1942: President Roosevelt orders General Douglas MacArthur to evacuate himself from the collapsing defense of the Philippines. MacArthur defies the President’s order for two weeks before turning over his Corregidor command to LTG Jonathan Wainwright.
1943: First day of the Battle of Kasserine Pass in Tunisia, the first major engagement of American units against German forces. The battle ended in a rout, with the combined Anglo-American force pushed back nearly fifty miles from their starting positions. The German commander, Field Marshall Erwin Rommel, was contemptuous of the Americans but wary of their potential. In the aftermath of the defeat, General Eisenhower relieved the Corps commander and replaced him with Lieutenant General George S. Patton, who in short order proved Rommel right to be wary of American potential.
1945: Three years after its loss to the Japanese, American forces re-take the island fortress of Corregidor in Manila Bay.
1946: American Charge d’Affairs in Moscow George Kennan sends his famous Long Telegram to the State Department. The 800 word paper outlines the intellectual rationale for the policy of containment against an expansionist Soviet Union, and was the basis of our national security policy until the collapse of the soviet state in 1991. Ambassador Kennan died in 2005 at the age of 101.
1959: Fidel Castro is sworn in as Prime Minister of Cuba after forcing former dictator Fulgencio Batista into exile in the Dominican Republic. The event is the culmination of the
1959: Lee Petty wins the first Daytona 500.
1962: In the United States’ first orbital mission and Project Mercury’s third manned space flight, Marine LtCol John Glenn makes three orbits of the earth in his capsule “Friendship-7.”
1963: The San Francisco Giants sign Willy Mays for a record $100,000 per year contract.
1967: Death of American physicist J. Robert Oppenheimer (b.1904), who served as head of the Manhattan Project in WWII. Following the war he served as chief advisor to the Atomic Energy Commission. He lost his security clearance in 1954, in part for opposing continuing development of the hydrogen bomb. The other part was his outspoken political opinion-making during the Red Scare, a position deemed inappropriate for someone in the AEC. After the 1945 Trinity detonation, Oppenheimer stated that one of the first things he thought of was a quote from the Hindu Bhagavad Gita: “I am become Death, the destroyer of worlds.”

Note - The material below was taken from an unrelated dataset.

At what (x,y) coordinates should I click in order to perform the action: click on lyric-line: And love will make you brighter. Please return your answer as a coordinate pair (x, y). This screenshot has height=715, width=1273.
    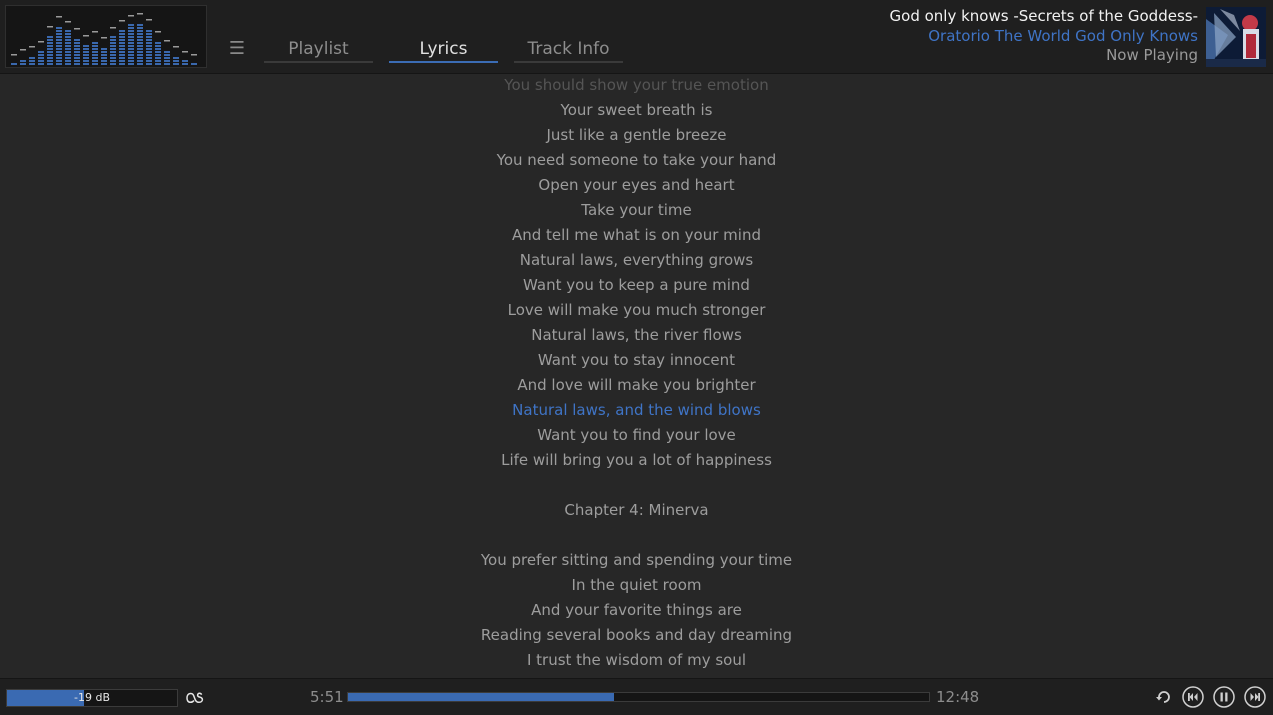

1972: President Richard Nixon departs on his historic trip to Communist China.
1972: Wilt Chamberlain scores his 30,000th point in a game against the Phoenix Suns.
1972: President Richard Nixon arrives in China.
1976: President Gerald Ford rescinds Executive Order 9066 with Presidential Proclamation 4417, which opens the door for reparations to surviving Japanese internees.
1980: The Miracle on Ice. The US Olympic hockey team, made up of mostly college players with an average age of 22, defeats the Soviet Union team 4-3 in the silver medal round at the Lake Placid Olympics, and then went on to beat Finland for the gold medal. The team was earlier routed by the Soviets 10-2 at an exhibition game in Madison Square Garden.
1997: 25 year old Jeff Gordon becomes the youngest winner of the Daytona 500, a record that held until 2012 when Trevor Baine took the title the day after his 20th birthday.
1997: The San Francisco Giants sign Willy Mays’ godson Barry Bonds for a record $22,900,000 per year contract.
1997: Birth of Dolly the sheep, the world’s first cloned mammal.